A good farrier will not allow the horses' toes to become overgrown, will make a shoe which gives the wall of the foot full protection both in shoe branch length and width at the heels and drives his nails into the inside of the white line so that they exit the wall at least an inch above the shoe. He will avoid using shoes which are of too narrow a section or those which press on the horse's sole. Pads are best avoided if at all possible, they make the shoes less secure and trap evaporated moisture from the horse's sole under the pad. This can lead to wet sole and frog horn and predispose to horn infections.

It is very important to avoid using products containing formaldehyde, lipid solvents, bleach or viscous oils.

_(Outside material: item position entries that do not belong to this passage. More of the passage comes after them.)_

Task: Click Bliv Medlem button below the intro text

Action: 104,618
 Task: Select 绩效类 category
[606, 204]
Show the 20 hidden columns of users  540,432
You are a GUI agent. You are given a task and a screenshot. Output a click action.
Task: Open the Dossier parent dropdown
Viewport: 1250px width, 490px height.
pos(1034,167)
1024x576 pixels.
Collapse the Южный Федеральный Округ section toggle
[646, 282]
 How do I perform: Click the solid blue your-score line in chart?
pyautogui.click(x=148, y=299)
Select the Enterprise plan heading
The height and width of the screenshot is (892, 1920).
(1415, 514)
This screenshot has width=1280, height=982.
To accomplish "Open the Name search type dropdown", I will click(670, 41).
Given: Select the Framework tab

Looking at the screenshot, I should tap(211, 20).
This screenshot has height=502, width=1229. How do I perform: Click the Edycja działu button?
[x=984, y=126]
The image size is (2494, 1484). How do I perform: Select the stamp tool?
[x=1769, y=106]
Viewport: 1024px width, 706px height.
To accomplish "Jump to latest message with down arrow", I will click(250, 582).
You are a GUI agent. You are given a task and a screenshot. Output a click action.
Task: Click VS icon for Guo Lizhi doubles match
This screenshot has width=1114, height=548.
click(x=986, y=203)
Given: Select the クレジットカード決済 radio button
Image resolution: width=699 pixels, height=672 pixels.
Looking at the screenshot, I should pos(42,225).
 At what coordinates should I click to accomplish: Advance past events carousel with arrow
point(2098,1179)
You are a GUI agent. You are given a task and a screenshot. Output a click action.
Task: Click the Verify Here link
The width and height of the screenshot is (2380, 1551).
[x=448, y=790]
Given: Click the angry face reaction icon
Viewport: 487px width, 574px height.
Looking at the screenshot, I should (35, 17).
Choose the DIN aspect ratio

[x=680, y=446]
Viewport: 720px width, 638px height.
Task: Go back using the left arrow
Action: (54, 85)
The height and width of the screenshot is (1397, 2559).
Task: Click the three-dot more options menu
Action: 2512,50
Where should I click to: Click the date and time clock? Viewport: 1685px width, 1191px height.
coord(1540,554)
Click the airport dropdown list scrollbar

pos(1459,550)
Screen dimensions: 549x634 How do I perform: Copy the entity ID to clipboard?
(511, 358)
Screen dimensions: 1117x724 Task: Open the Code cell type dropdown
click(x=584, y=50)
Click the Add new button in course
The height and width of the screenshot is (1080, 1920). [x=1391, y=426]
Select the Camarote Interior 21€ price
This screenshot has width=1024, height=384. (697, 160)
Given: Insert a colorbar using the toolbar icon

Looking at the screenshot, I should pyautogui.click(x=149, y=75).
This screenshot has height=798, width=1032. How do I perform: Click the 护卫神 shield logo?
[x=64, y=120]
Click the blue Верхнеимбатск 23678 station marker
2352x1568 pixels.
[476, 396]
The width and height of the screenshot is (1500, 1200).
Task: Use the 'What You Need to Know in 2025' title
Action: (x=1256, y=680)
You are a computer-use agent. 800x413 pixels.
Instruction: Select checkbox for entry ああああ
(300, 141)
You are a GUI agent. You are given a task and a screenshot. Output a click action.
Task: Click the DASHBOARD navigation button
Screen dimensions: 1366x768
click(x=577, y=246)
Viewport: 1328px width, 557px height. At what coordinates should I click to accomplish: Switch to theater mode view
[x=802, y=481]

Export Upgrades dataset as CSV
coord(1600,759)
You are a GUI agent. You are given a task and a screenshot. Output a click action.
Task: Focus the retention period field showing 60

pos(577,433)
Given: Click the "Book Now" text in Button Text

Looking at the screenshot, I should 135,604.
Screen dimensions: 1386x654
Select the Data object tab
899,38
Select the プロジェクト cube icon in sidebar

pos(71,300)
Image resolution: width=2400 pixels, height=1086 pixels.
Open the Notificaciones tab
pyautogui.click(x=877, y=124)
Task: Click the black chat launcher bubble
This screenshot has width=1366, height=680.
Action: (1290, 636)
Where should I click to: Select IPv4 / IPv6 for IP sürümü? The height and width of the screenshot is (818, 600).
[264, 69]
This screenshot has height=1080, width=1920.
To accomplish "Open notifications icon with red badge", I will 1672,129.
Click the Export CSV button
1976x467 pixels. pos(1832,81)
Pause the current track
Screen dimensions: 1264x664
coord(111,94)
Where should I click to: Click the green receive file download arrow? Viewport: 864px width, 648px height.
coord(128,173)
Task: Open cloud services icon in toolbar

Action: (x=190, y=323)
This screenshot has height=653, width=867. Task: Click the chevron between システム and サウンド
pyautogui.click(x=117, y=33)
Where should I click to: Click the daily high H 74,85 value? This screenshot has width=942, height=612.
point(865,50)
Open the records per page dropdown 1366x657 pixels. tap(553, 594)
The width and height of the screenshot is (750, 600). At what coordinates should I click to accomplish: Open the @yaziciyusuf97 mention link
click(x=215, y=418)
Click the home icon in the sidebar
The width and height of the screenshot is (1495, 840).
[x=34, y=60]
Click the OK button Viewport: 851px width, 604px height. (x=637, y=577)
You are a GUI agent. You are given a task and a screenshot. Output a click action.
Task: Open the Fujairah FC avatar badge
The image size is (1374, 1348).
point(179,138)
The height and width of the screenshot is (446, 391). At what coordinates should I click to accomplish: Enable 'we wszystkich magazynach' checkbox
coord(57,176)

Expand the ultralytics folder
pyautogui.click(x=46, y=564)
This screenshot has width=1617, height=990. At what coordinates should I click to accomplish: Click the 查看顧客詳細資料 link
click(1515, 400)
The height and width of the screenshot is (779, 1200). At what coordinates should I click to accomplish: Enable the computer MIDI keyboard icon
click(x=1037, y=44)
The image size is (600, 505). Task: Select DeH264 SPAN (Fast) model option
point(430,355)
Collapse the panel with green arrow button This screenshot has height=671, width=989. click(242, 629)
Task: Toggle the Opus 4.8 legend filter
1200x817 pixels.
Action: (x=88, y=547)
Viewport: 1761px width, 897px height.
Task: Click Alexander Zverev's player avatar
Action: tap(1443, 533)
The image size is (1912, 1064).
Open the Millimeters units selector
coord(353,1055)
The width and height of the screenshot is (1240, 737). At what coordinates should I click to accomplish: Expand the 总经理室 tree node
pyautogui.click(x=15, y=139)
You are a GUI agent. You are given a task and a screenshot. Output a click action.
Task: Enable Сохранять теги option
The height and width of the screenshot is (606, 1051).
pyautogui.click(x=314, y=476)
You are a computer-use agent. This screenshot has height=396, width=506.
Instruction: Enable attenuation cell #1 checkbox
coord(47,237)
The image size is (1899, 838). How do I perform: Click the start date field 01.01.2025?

Formaldehyde damages hoof horn and has been used for years in an attempt to harden hooves which soon become brittle and more severely cracked. Remember you need a strong but pliable hoof not a hard brittle hoof. Lipid solvents, destroy the inter-celluar junctions of the horn and predispose to hoof cracks and infections. Chlorine bleaches and ammonia are both damaging to horn. Thick oils prevent air getting to the horn and provide an ideal environment for horn digesting organisms to proliferate.

Some horses seem to develop poor feet early in life, some can be improved using the above treatments and techniques but generally speaking you are never going to turn a sow's ear into a silk purse; try finding a silk purse to compete on in the first place.